Non dite menzogne gli uni agli altri: vi siete svestiti dell’uomo vecchio con le sue azioni e avete rivestito il nuovo, che si rinnova per una piena conoscenza, ad immagine di Colui che lo ha creato. Qui non vi è Greco o Giudeo, circoncisione o incirconcisione, barbaro, Scita, schiavo, libero, ma Cristo è tutto e in tutti.

La coerenza non è un valore assoluto, ma dipende dal valore a cui si riferisce. Anche Hitler era coerente, ma rispetto ad idee e valori erronei.
Secondo san Paolo, per un cristiano la coerenza di vita non si misura sulla base di valori ideali, ma sul confronto con la risurrezione. Se nel battesimo noi riceviamo una vita da risorti, la nostra coerenza si misura su quella prospettiva. Per questo, tutto quello che ha sapore di morte e che nega la vita nuova ricevuta nel battesimo, risulta estraneo alla vita del cristiano.
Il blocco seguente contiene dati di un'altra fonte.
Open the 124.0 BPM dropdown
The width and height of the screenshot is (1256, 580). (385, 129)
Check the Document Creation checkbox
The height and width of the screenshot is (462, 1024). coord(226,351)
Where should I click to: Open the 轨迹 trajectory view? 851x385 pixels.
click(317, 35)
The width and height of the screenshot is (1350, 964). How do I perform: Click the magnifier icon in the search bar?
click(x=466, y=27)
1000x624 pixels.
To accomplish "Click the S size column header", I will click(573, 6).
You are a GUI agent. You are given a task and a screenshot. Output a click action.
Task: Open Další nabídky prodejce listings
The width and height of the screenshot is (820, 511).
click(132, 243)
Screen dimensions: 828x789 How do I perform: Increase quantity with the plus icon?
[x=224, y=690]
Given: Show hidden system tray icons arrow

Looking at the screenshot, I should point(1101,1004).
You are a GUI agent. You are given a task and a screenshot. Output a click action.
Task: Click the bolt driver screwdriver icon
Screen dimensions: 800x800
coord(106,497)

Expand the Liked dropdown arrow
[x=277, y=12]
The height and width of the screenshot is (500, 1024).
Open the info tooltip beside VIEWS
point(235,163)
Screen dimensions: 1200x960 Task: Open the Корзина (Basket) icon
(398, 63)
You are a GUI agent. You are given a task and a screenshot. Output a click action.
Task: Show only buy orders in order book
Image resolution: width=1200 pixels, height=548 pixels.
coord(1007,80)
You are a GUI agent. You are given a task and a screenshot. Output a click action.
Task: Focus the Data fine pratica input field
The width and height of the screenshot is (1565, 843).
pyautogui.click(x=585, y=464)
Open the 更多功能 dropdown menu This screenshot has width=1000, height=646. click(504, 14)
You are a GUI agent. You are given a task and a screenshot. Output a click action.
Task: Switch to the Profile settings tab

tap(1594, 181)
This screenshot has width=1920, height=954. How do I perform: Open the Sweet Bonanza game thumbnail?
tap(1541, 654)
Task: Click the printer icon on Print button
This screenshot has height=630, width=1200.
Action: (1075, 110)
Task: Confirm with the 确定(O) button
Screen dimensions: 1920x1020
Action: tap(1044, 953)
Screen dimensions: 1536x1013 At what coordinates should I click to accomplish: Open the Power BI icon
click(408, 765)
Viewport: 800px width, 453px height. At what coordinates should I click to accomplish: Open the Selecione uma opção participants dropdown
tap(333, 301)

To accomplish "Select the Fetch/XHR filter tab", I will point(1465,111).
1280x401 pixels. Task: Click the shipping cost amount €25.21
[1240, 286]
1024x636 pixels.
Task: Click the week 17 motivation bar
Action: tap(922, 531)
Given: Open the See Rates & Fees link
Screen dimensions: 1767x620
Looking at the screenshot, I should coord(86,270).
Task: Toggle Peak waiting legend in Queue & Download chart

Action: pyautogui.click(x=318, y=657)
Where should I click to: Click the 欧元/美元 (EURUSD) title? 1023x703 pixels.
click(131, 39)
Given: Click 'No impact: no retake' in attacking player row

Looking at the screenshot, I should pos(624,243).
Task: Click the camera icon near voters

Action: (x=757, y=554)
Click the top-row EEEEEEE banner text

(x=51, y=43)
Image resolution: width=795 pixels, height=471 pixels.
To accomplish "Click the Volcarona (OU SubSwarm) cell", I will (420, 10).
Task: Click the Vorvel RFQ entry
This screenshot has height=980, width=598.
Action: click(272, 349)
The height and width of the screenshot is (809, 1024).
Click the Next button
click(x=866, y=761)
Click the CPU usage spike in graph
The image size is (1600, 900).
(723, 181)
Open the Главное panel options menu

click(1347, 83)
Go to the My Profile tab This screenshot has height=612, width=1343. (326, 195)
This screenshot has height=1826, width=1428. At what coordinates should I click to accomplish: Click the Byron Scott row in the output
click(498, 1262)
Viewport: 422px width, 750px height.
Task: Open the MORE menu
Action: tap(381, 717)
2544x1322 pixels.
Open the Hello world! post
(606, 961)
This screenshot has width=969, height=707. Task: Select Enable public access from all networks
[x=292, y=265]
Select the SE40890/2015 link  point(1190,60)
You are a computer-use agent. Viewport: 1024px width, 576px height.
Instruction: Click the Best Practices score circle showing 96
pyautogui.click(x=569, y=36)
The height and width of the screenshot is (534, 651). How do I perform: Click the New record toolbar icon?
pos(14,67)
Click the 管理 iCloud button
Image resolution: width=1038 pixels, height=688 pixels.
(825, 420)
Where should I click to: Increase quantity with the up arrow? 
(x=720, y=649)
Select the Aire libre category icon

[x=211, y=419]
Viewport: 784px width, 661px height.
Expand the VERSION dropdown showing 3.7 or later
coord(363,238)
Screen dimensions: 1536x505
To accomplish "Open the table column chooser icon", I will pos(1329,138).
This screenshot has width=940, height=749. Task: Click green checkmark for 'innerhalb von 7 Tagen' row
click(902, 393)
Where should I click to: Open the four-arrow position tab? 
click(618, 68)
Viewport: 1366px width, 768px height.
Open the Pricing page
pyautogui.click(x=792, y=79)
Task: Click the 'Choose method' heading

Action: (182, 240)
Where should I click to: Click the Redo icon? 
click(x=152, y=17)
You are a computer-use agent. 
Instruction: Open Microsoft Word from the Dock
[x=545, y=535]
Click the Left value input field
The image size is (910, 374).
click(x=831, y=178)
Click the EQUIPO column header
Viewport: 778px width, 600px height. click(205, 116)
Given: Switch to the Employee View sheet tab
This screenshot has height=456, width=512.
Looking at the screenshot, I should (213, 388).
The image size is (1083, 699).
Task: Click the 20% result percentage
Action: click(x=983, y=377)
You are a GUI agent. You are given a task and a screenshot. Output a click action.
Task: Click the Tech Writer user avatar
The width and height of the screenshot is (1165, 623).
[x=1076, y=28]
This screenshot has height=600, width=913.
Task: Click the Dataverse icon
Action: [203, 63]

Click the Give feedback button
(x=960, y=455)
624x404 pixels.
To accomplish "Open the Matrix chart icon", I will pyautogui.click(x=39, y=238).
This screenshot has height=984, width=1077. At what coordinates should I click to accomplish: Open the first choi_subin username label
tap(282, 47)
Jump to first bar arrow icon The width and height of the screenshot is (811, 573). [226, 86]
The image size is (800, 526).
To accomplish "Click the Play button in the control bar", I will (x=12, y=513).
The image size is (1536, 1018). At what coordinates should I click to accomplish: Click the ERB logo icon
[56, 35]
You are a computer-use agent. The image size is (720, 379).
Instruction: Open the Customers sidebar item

In questo senso anche il peccato per noi non è semplicemente la trasgressione di una norma o il rinnegamento di un valore, ma risulta il “tradimento” della novità di vita ricevuta nel battesimo. Questa novità cambia totalmente la prospettiva del vivere per la persona, anche nelle relazioni con gli altri, tanto che, quelle distinzioni che valgono comunemente nella società, per il battezzato non contano più nulla perché Cristo è tutto in tutti.

Dal Salmo 144
Ti voglio benedire ogni giorno,
lodare il tuo nome in eterno e per sempre.
Grande è il Signore e degno di ogni lode;
senza fine è la sua grandezza. 

Ti lodino, Signore, tutte le tue opere
e ti benedicano i tuoi fedeli.
Dicano la gloria del tuo regno
e parlino della tua potenza. 

Per far conoscere agli uomini le tue imprese
e la splendida gloria del tuo regno.
Il tuo regno è un regno eterno,
il tuo dominio si estende per tutte le generazioni.

Preghiamo
O Padre, che ci hai donato il Salvatore e lo Spirito Santo, 
guarda con benevolenza i tuoi figli di adozione, 
perché a tutti i credenti in Cristo 
sia data la vera libertà e l’eredità eterna.